**PROBLEM TO SOLVE**.
After locating the line that contains "Open ETHA ticker row", restate it and each later line word for word through the end of the records.

>>>

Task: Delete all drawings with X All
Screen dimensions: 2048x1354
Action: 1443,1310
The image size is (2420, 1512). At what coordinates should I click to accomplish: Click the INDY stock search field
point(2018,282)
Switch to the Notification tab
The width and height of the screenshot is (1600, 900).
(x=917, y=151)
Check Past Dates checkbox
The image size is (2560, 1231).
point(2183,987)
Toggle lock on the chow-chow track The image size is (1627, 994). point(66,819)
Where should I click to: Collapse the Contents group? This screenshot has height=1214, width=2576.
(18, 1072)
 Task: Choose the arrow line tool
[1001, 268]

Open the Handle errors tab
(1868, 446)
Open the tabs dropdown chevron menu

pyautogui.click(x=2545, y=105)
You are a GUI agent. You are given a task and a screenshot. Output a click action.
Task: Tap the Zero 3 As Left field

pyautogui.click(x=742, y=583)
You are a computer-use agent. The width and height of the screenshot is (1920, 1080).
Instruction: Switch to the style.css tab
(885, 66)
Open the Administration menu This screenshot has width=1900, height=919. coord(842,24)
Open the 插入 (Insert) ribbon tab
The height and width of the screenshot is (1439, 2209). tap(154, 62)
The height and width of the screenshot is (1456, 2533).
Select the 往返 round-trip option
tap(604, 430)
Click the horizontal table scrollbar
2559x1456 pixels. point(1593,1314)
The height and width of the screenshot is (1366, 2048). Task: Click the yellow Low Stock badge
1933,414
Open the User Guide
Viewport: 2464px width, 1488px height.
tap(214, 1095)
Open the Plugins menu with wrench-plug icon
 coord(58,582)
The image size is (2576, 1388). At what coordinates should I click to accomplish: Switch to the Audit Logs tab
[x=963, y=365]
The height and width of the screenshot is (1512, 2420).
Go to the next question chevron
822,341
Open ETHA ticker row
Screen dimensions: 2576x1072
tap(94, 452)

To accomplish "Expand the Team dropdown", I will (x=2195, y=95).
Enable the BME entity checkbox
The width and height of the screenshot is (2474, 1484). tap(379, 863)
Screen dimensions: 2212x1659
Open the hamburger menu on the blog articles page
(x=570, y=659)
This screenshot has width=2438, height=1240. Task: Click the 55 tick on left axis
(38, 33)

<<<

**SOLUTION TO THIS EXERCISE**.
Open ETHA ticker row
Screen dimensions: 2576x1072
tap(94, 452)

To accomplish "Expand the Team dropdown", I will (x=2195, y=95).
Enable the BME entity checkbox
The width and height of the screenshot is (2474, 1484). tap(379, 863)
Screen dimensions: 2212x1659
Open the hamburger menu on the blog articles page
(x=570, y=659)
This screenshot has width=2438, height=1240. Task: Click the 55 tick on left axis
(38, 33)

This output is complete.